Experiencing same problem with 'make online payment' screen after receiving an email confirming payment. Called visa who informed me payment was 'pending' and that I would need to wait 3-5 days to see if the merchant (i.e. Visa4UK) would claim the money. If Visa4UK do not claim the money after 3 days, then I'm to call Visa again to retrieve my funds. If anybody has received feedback via the UKBA 'technical enquiries' link please do share the information.


----------



## Frustrated! (Oct 27, 2013)

Hey, 

Omg, it is an absolutely maddening experience. I don't have a solid answer for you, but takeaways, highlighted below. 

In total, I had to submit the application four times. The first time I filed, I encountered the payment issue you're experiencing.

The second and third times, I saved the application along the way. But, in doing so, I never received a GWF number. 

Takeaway 1:
*Do not proceed with your application if you do not receive an GWF as soon as you save it.*

I, foolishly, thought/hoped there was a delay on their end in sending these numbers. (Maybe their servers were down from the storm? Maybe there was a delay because it was a Sunday -- even though I had received a GWF number for the first application on the previous Sunday?) Wishful thinking on my part, no such luck. 
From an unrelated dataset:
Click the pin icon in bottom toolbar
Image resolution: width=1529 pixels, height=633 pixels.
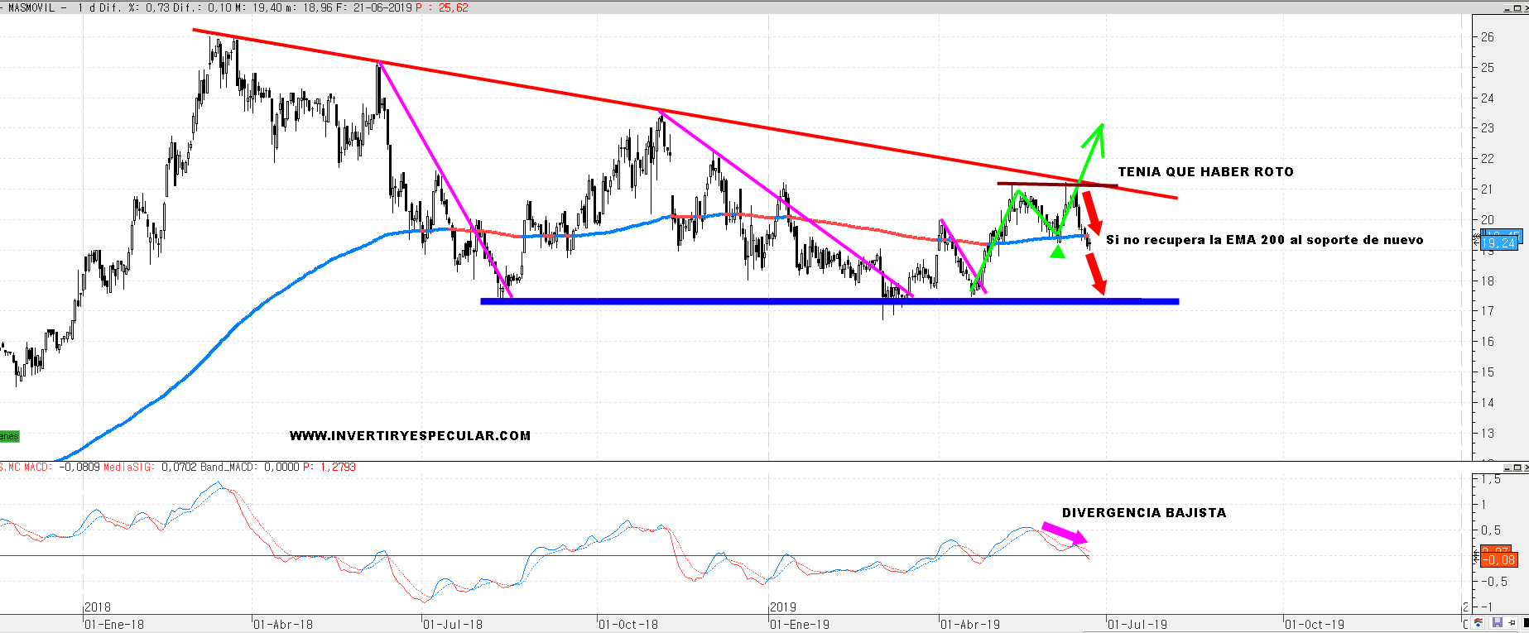(x=1511, y=623)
On the fourth filing attempt, I did not have the payment problem. Best that I can tell, there is no explanation for this other than that there is a major system problem on their end that I had the good fortune to avoid on my fourth attempt.

Various technical enquiries emails suggested that I check the browser and the connection. Obviously, I was using an up-to-date browser and with a solid connection. I pity anyone who is without these resources and is trying to file.
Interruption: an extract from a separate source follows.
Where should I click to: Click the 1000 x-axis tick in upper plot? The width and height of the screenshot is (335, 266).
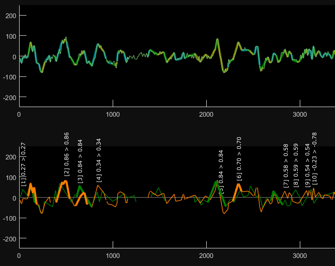(x=113, y=115)
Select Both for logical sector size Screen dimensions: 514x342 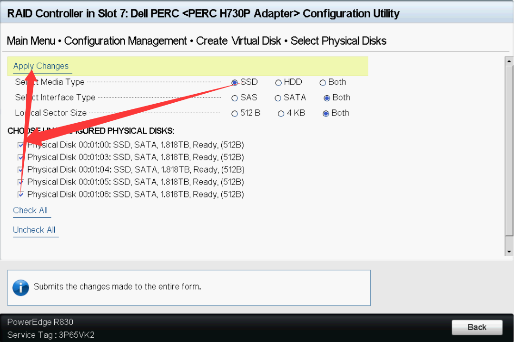coord(326,114)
(I was using Internet Explorer on the fourth attempt and working on PC).

I requested a refund for the first application. It remains to be seen if I will receive one. I meet all the criteria ... requested within the timeframe, had not proceeded with the biometrics interview/processing etc.

When I went for my appointment (for my fourth filed application) the clerk (in Toronto Canada) said they had been receiving complaints and had contacted the UK. UK confirmed there had been technical issues last week.

Not sure if these technical issues are ongoing and are not limited to last week. Based on this forum, it seems to have happened before as well. 

Don't bother calling the helpline. It is very expensive, they give you zero concrete assistance, cannot refer to any specific cases and do not have access to any database that reflects the status of your application. Nor can they escalate your issue to anyone. 

The telephone/call centre people were polite, though, difficult to hear due to their headsets being far from their mouths...or something. 

When my third application failed to file, I pursued them via technical inquiry email. It took several days for a reply and was a vague one-liner that left much to interpretation. I replied right away and received a response quickly. 

Takeaway 2:
*Make sure your passport will not expired when you are travelling*. Seems obvious, but, in my effort to expedite the visa approval, I assumed this would not be an issue. Wrong!

When I went to the biometrics interview, the clerk further suggested, indirectly, that I should consider renewing my passport before filing. 

She said that while there was a chance I could be accepted with an up-for-renewal passport, if I was rejected, I would have to refile the entire application. 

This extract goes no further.